The caller was Ice Doll, the Federation Government official who’d asked me to look into Danny Bryant. Since I’d resolved the incident, I’d emailed her a report of what I’d found. That seemed to be why she’d called.
“If you understand that I’m tired, I wish you wouldn’t call me.”
I had hoped to finish the job over email. Talking to people is work. It’s even worse if the other person outranks you.
“Yes, I did feel bad about that. However, it appears you’ve failed to record an item, and I wanted to confirm that.” Ice Doll’s tone was perfectly serious, despite her apparently playing dumb.
“Failed to record something? You wanted to know what had happened to Danny Bryant. I sent a detailed account of that.” If she was going to play dumb, then I would, too.
“You did. You said that Danny Bryant had, unfortunately, met his demise a year ago. You also gave details regarding the background of the incident, along with plausible theories. I appreciated your work ethic very much. However…” Ice Doll had finally reached the reason she’d gone to the trouble of calling. “You haven’t said what Danny left in the safe at the children’s home.”
Oh, I was right, I thought.
That said, in my report, I’d told her that the safe’s contents had been a USB drive, and that it had accidentally been incinerated during my fight with Krone. It was all Boy K.’s fault for throwing it into the fire. I wasn’t to blame, not at all.
“I’m sorry.
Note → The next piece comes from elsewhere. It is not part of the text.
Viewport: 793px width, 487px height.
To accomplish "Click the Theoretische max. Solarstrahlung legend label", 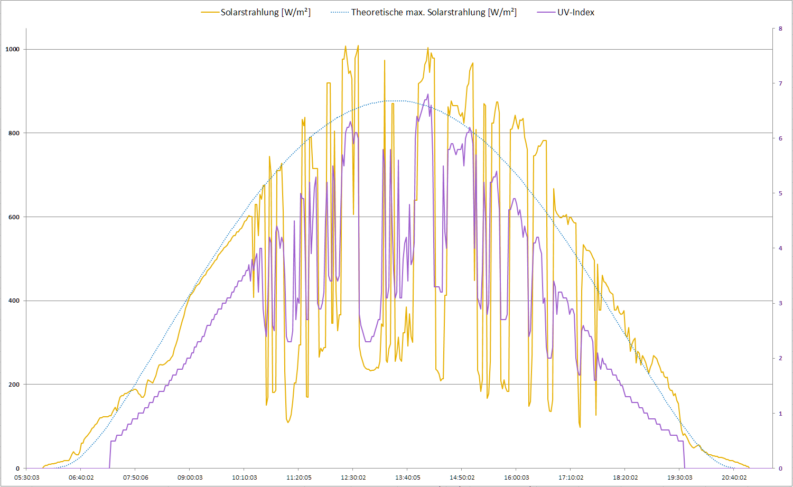I will coord(434,12).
I had no idea your people considered the data on that flash drive so important,” I responded.
Ice Doll fell silent.
One would almost think she’d known Danny Bryant was dead already—and what she’d really wanted was the data he’d left behind. “But of course that’s not true, is it?” I asked.
“As a spy who worked directly for the Federation Government, Danny Bryant knew far too much. We were concerned that the classified information he’d taken might have been leaked, that’s all,” Ice Doll responded, parrying my question with sound logic.
“Then you’re saying it would be terribly inconvenient if whatever was on that flash drive became public?”
“…You’re very insistent, aren’t you, Ace Detective?” Ice Doll’s tone grew as cold as her name. “Do you suspect us of something?”
“No. Only…”
I hesitated over whether to finish that sentence.
Then I decided I needed to.
“I thought Danny Bryant might have been investigating the Akashic records, which are in the Mizoev Federation’s possession. Was I overthinking it?”
Had Ice Doll mistakenly believed that the results of his investigation were on that flash drive? At the very least, the secret couldn’t possibly be anything as tame as a list of children with special abilities. Krone had been lying to Boy K.
On the other hand, the Akashic records were the secrets of the world itself and must be kept from getting out at any cost. I asked Ice Doll, point-blank, whether that was why the government had gotten agitated and had sent a Tuner on this investigation.
“Ice Doll does not have the authority to answer questions about the Akashic records.”
I almost wondered if the voice was synthesized.
However, it was definitely Ice Doll’s. She’d just positioned herself as a third party and refused to answer, in a tone that was ice cold and inorganic.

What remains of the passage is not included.